Studio album by Bryan Ferry
- Released: 17 November 2014
- Studio: Studio One (Olympia, London); 4th Street Recording (Santa Monica, California); Saltlands (Brooklyn, New York);
- Genre: Art pop; sophisti-pop;
- Length: 43:21
- Label: BMG Rights Management
- Producer: Bryan Ferry; Rhett Davies; Johnson Somerset; Todd Terje;

Bryan Ferry chronology
| The Jazz Age (2012) | Avonmore (2014) | Bitter-Sweet (2018) |

= Avonmore (album) =

Avonmore is the fifteenth studio album by the English singer Bryan Ferry, released on 17 November 2014 by BMG Rights Management.

Professional ratings
Review scores
| Source | Rating |
| AllMusic | Star |
| The Guardian | Star |
| Pitchfork | 6.7/10 |
| PopMatters | 8/10 |
| Rolling Stone | Star |

==Background==
The album was named after the location of Ferry's studio in London where it was recorded.
The album was announced on 23 September 2014 with a preview of the song "Loop De Li". The album was produced by Ferry with long-term collaborator Rhett Davies, who has produced several albums for Ferry and Roxy Music.
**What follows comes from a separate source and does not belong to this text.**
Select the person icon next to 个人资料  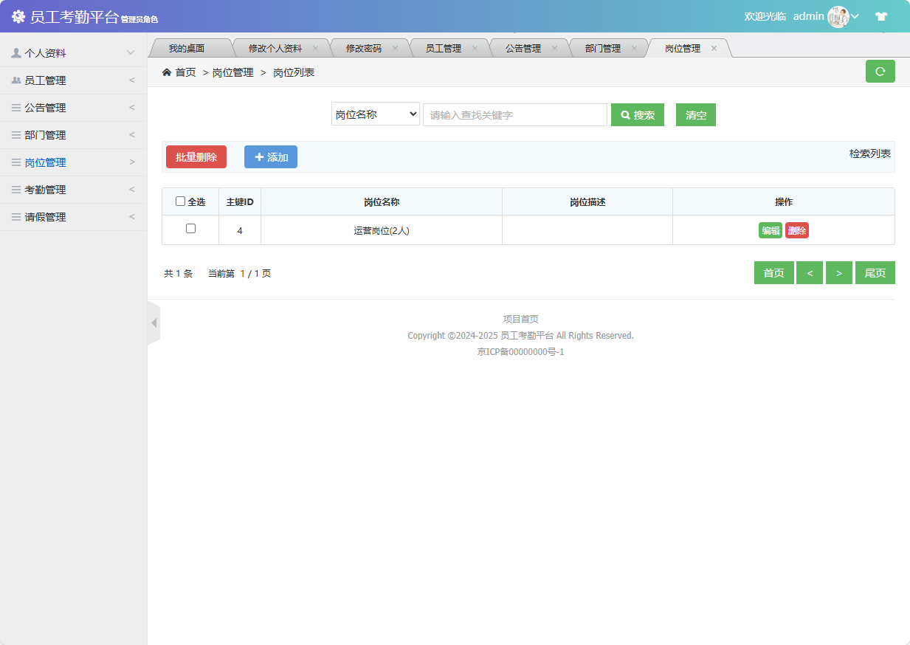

The album also features Ferry regulars such as Fonzi Thornton, Nile Rodgers, Marcus Miller, and Johnny Marr (who co-wrote the track "Soldier of Fortune"). The album includes two cover versions, a rendition of Stephen Sondheim's "Send In the Clowns" and a version of "Johnny and Mary", originally by Robert Palmer. The latter track was a collaboration with the Norwegian DJ/producer Todd Terje and first appeared on Terje's album It's Album Time which was released earlier in 2014.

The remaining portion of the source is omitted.